Anticipating that enterprises will want smaller disk drives bearing the same capacity of today’s 3.5-inch drives, Dell (NASDAQ: DELL) is releasing a new NAS product featuring 2.5-inch drives that require less space and provide strong performance.

Dell MD1120

Dell MD1120

Source: Dell

The PowerVault MD1120 houses 24 of the small-form-factor drives that Dell said require 70 percent less space and up to 50 percent less power than models featuring 3.5-inch drives.

The product provides more than twice the input/output speed per rack unit over traditional 3.5-inch drive enclosures, according to the vendor.

While a 2.5-inch drive isn’t a new form factor, as it’s been around for a few years, adoption has been slow given its current maximum capacity of 146 gigabytes. Seagate is close to producing a 2.5-inch drive with 300-gigabyte capacity, and Dell is banking that adoption will be big.

“It’s about smaller, faster, cheaper,” Howard Shoobe, senior manager, storage product management at Dell, told InternetNews.com.

“Customers want the larger capacity and also want efficiency, and we’re listening to the customer,” Shoobe said.

The Seagate innovation, which Shoobe called the “knee in the curve” with 2.5-inch form factor adoption, is expected later this year. Dell is pushing out the NAS now to get enterprises prepped for the change.

“The 3.5 drive has been the traditional form factor, but as the smaller drive will now have the same capacity we anticipate customers will want the smaller drive,” he said.

Given increasing storage demands, as well as efficiency mandates, enterprises are looking for ways to save money and reduce storage operating costs. New drives that provide greater performance for less money are enticing, according to one industry watcher.

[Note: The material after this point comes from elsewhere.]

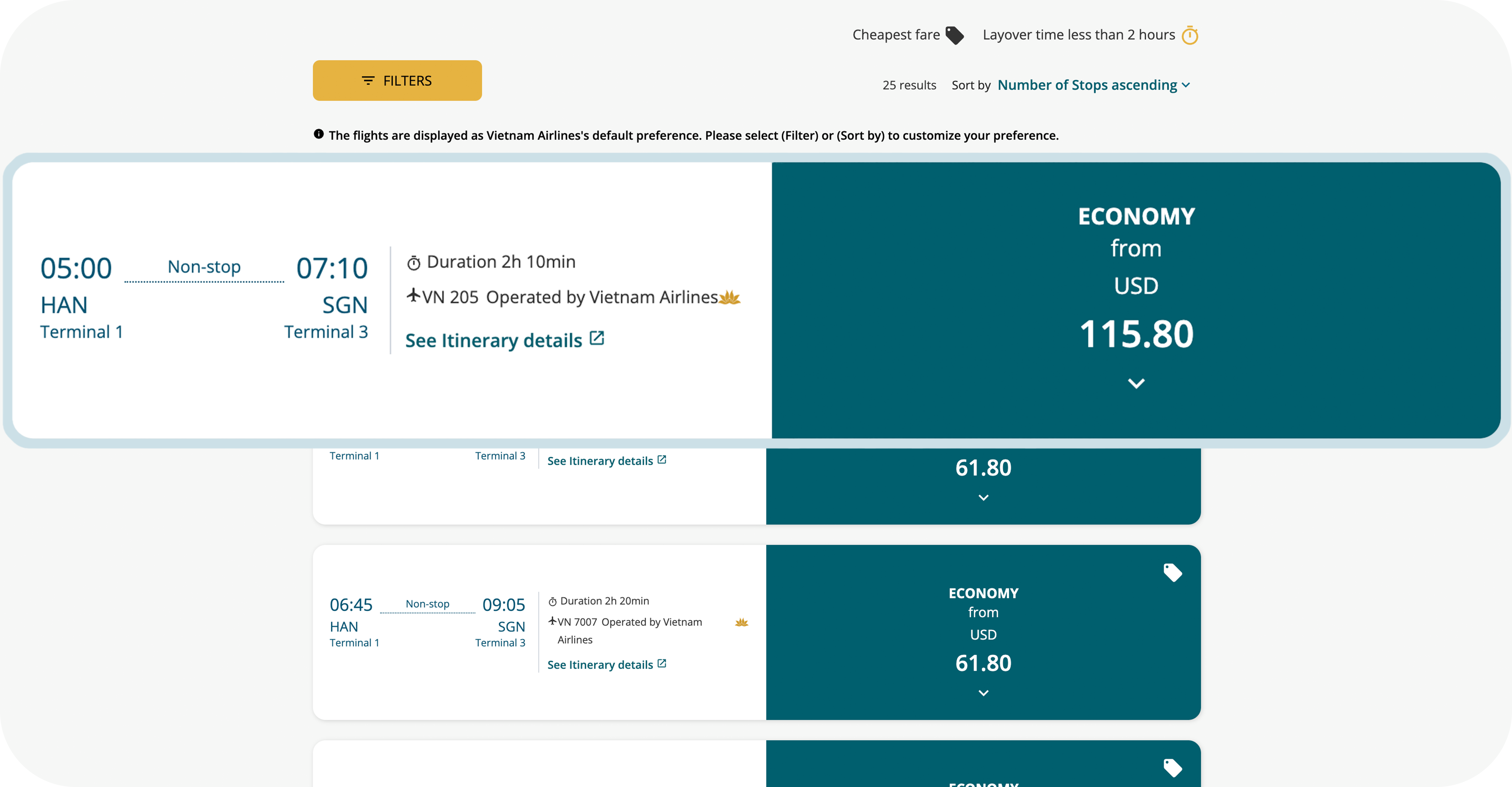Click the duration clock icon for 2h 10min
The height and width of the screenshot is (787, 1512).
(x=414, y=263)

“A lot of companies are dealing with issues about how to get more compute power into a smaller space,” Charles King, principal analyst, Pund-IT, told InternetNews.com.

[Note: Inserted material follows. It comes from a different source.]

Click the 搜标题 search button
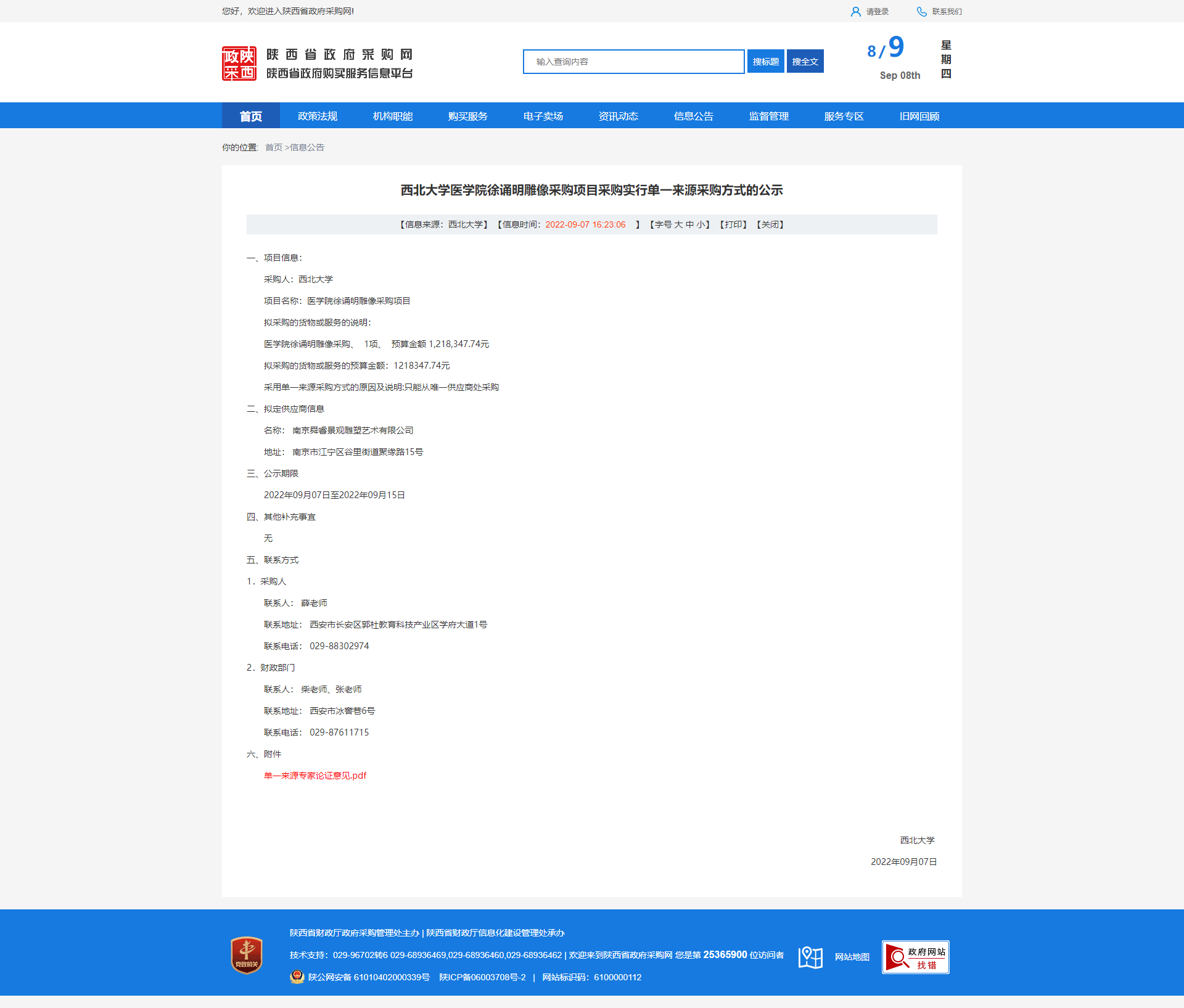 [x=765, y=62]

“If you can increase the density all the better,” King added. “This is a strategic move on Dell’s part,” he said, noting that Dell’s product launch approach is similar to how EMC brought SATA disk technology into the market.

“They were the first to bring data archiving via SATA with Centera, and they got some push back,” King recalled, as the traditional approach was to use Fibre Channel technology. One year later every vendor was pushing out SATA products, King noted.

The PowerVault MD1120, which is designed to provide more storage for Dell’s PowerEdge servers, shares a common disk drive with select Dell servers, which means simpler management and reduced cost of stocking spare parts, according to Dell.

It can scale to six enclosures and house up to144 drives when attached to Dell’s PowerEdge RAID Controller.

“This product is reflective of Dell’s long-term view of an approach to market, and the length and breadth of that vision,” King said.